Why is the loop vectorizer not working on my function?

My function implements a simple loop:

void bar( int start, int end, float* A, float* B, float* C)
{
     for (int i=start; i<end;++i)
        A[i] = B[i] * C[i];
}

This looks pretty much like the standard example. However, I built the function
with the IRBuilder, thus not coming from C and clang. Also I changed slightly
the function's signature:

define void @bar([8 x i8]* %arg_ptr) {
entrypoint:
   %0 = bitcast [8 x i8]* %arg_ptr to i32*
   %1 = load i32* %0
   %2 = getelementptr [8 x i8]* %arg_ptr, i32 1
   %3 = bitcast [8 x i8]* %2 to i32*
   %4 = load i32* %3
   %5 = getelementptr [8 x i8]* %arg_ptr, i32 2
   %6 = bitcast [8 x i8]* %5 to float**
   %7 = load float** %6
   %8 = getelementptr [8 x i8]* %arg_ptr, i32 3
   %9 = bitcast [8 x i8]* %8 to float**
   %10 = load float** %9
   %11 = getelementptr [8 x i8]* %arg_ptr, i32 4
   %12 = bitcast [8 x i8]* %11 to float**
   %13 = load float** %12
   br label %L0

L0: ; preds = %L0, %entrypoint
   %14 = phi i32 [ %21, %L0 ], [ %1, %entrypoint ]
   %15 = getelementptr float* %10, i32 %14
   %16 = load float* %15
   %17 = getelementptr float* %13, i32 %14
   %18 = load float* %17
   %19 = fmul float %18, %16
   %20 = getelementptr float* %7, i32 %14
   store float %19, float* %20
   %21 = add i32 %14, 1
   %22 = icmp sge i32 %21, %4
   br i1 %22, label %L1, label %L0

L1: ; preds = %L0
   ret void
}

As you can see, I use the phi instruction for the loop index. I notice
that clang prefers stack allocation. So, I am not sure what's the
problem that the loop vectorizer is not working here.
I tried many things, like specifying an architecture with vector
units, enforcing the vector width. No success.

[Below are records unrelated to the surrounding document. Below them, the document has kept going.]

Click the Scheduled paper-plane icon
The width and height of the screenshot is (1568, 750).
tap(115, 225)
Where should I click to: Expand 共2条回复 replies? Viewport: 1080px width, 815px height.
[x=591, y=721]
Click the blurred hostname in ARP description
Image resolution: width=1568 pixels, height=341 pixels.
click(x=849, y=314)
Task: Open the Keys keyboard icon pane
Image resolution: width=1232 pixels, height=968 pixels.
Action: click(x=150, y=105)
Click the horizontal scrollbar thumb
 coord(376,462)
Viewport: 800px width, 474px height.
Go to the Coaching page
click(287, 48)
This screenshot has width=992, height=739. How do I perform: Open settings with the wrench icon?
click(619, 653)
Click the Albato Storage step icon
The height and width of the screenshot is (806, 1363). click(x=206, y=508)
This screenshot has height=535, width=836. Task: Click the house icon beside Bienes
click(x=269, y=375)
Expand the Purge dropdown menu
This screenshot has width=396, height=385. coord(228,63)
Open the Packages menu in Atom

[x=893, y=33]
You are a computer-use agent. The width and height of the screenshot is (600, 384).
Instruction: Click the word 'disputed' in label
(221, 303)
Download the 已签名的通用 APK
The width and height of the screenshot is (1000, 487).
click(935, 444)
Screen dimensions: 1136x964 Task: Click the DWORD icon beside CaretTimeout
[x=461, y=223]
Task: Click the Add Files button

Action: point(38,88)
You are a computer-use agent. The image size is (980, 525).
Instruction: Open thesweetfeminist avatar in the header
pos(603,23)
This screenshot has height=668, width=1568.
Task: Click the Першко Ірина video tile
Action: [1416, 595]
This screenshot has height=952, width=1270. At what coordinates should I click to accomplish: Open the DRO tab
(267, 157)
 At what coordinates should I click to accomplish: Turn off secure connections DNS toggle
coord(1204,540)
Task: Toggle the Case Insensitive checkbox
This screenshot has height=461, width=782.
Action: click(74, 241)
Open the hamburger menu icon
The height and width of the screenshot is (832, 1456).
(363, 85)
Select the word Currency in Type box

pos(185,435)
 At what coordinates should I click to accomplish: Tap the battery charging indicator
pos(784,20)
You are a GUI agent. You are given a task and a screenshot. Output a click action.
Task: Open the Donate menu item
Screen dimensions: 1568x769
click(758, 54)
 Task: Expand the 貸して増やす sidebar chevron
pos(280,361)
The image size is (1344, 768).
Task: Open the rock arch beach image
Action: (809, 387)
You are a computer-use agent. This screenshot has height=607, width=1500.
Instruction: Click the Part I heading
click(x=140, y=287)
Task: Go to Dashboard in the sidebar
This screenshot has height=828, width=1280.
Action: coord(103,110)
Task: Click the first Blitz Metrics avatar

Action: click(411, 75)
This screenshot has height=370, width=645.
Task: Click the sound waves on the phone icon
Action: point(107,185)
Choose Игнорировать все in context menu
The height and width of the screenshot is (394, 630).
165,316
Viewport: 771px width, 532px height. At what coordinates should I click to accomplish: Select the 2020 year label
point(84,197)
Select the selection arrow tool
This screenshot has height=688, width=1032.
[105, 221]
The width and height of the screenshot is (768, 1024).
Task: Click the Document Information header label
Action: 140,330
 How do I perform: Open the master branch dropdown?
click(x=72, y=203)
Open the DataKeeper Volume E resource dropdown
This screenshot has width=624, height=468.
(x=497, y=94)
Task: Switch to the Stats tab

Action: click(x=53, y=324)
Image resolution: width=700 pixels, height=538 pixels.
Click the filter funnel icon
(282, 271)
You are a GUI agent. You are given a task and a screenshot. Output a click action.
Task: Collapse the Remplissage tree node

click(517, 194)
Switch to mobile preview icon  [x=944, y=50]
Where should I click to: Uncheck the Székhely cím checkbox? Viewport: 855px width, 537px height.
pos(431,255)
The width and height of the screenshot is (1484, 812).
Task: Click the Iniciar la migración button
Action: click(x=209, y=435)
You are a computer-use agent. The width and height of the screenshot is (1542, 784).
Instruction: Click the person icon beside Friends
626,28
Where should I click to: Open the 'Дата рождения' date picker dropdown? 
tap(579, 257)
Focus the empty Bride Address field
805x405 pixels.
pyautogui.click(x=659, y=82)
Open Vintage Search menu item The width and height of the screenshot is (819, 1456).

opt -march=x64-64 -loop-vectorize -force-vector-width=8 -S loop.ll

The only explanation I have is the use of the phi instruction. Is this
preventing to vectorize the loop?

Frank

Hi Frank,

My function implements a simple loop:

void bar( int start, int end, float* A, float* B, float* C)
{
   for (int i=start; i<end;++i)
      A[i] = B[i] * C[i];
}

This looks pretty much like the standard example. However, I built the function
with the IRBuilder, thus not coming from C and clang. Also I changed slightly
the function's signature:

define void @bar([8 x i8]* %arg_ptr) {
entrypoint:
%0 = bitcast [8 x i8]* %arg_ptr to i32*
%1 = load i32* %0
%2 = getelementptr [8 x i8]* %arg_ptr, i32 1
%3 = bitcast [8 x i8]* %2 to i32*
%4 = load i32* %3
%5 = getelementptr [8 x i8]* %arg_ptr, i32 2
%6 = bitcast [8 x i8]* %5 to float**
%7 = load float** %6
%8 = getelementptr [8 x i8]* %arg_ptr, i32 3
%9 = bitcast [8 x i8]* %8 to float**
%10 = load float** %9
%11 = getelementptr [8 x i8]* %arg_ptr, i32 4
%12 = bitcast [8 x i8]* %11 to float**
%13 = load float** %12
br label %L0

L0: ; preds = %L0, %entrypoint
%14 = phi i32 [ %21, %L0 ], [ %1, %entrypoint ]
%15 = getelementptr float* %10, i32 %14
%16 = load float* %15
%17 = getelementptr float* %13, i32 %14
%18 = load float* %17
%19 = fmul float %18, %16
%20 = getelementptr float* %7, i32 %14
store float %19, float* %20
%21 = add i32 %14, 1

Try
%21 = add nsw i32 %14, 1
instead for no-signed wrapping arithmetic.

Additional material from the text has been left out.